What the task asks. Among the entries below, please show each line that carries the word "icon".

Raw data.
Content starts
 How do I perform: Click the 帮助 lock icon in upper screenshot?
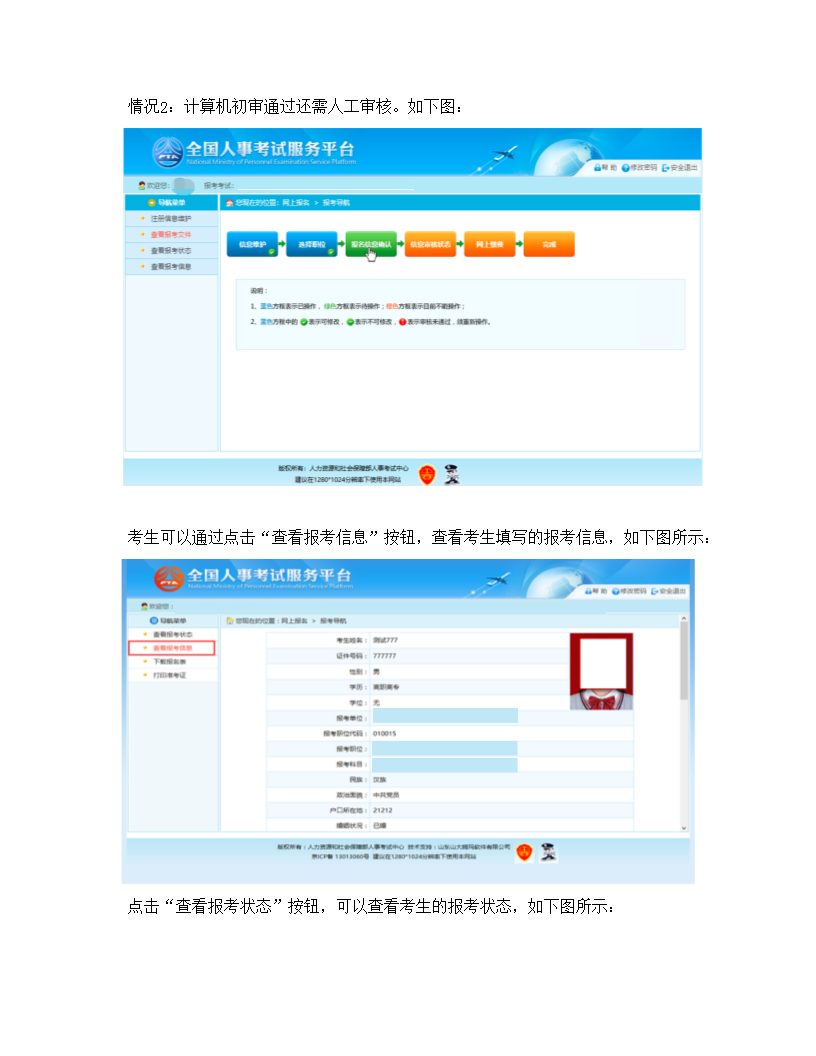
Content ends
Content starts
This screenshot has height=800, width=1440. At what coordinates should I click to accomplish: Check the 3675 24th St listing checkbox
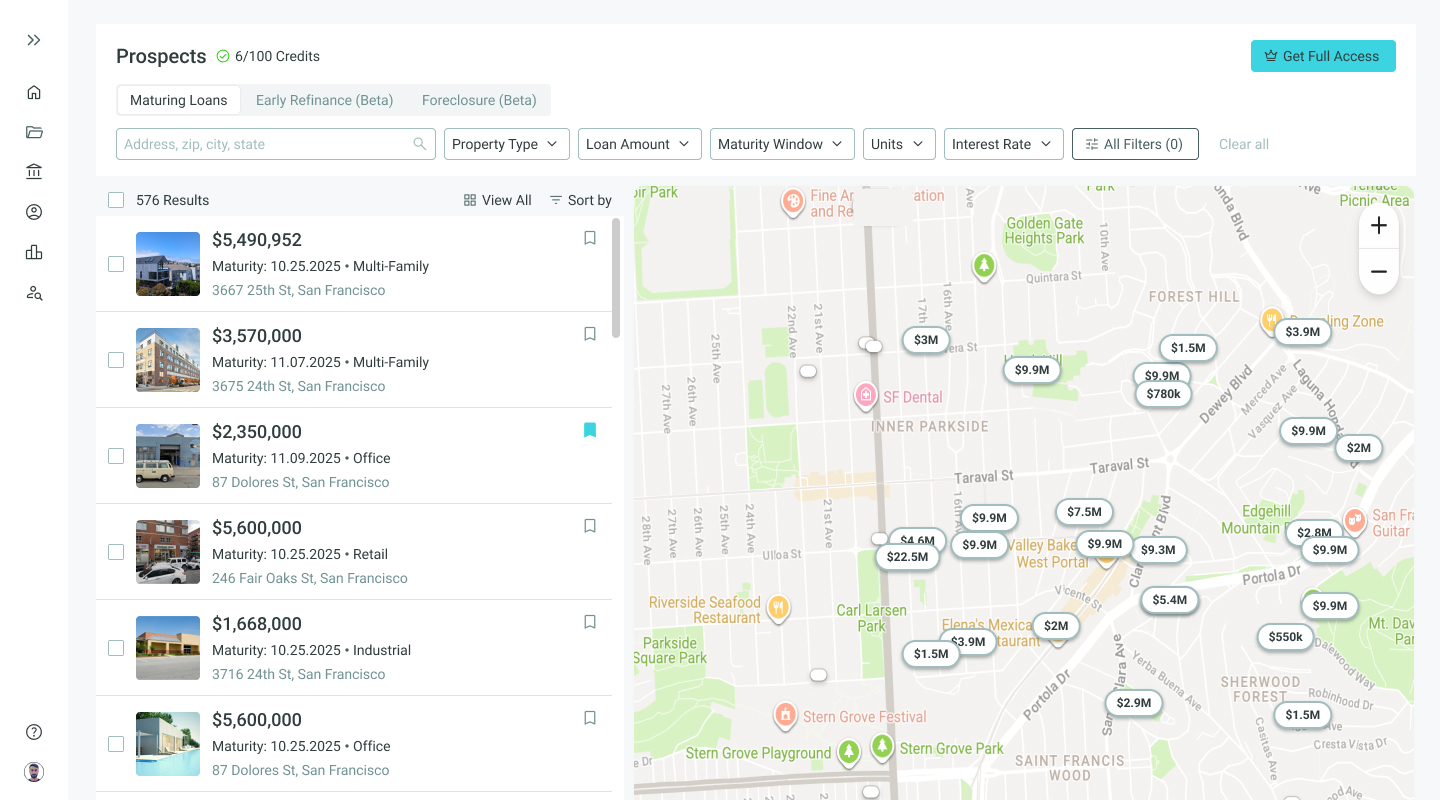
Content ends
Content starts
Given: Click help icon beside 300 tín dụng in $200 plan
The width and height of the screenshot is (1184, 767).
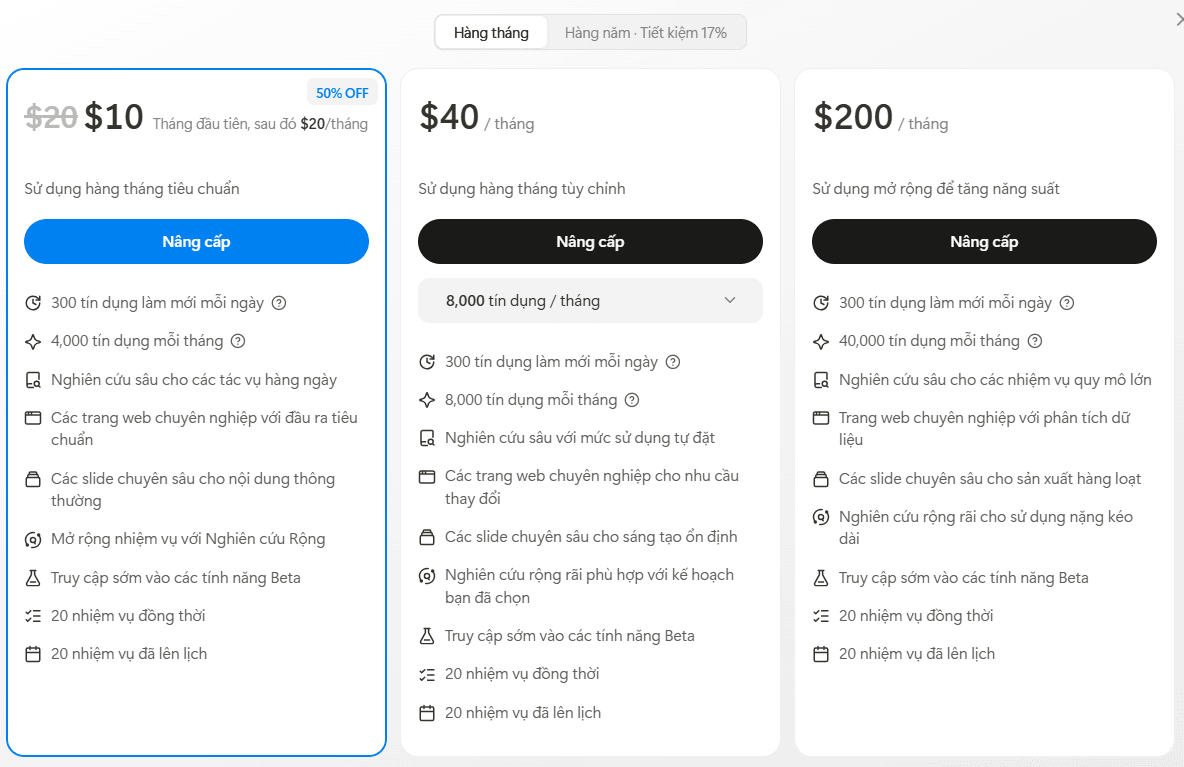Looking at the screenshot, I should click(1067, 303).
Content ends
Solution to the problem.
 How do I perform: Click the 帮助 lock icon in upper screenshot?
Given: Click help icon beside 300 tín dụng in $200 plan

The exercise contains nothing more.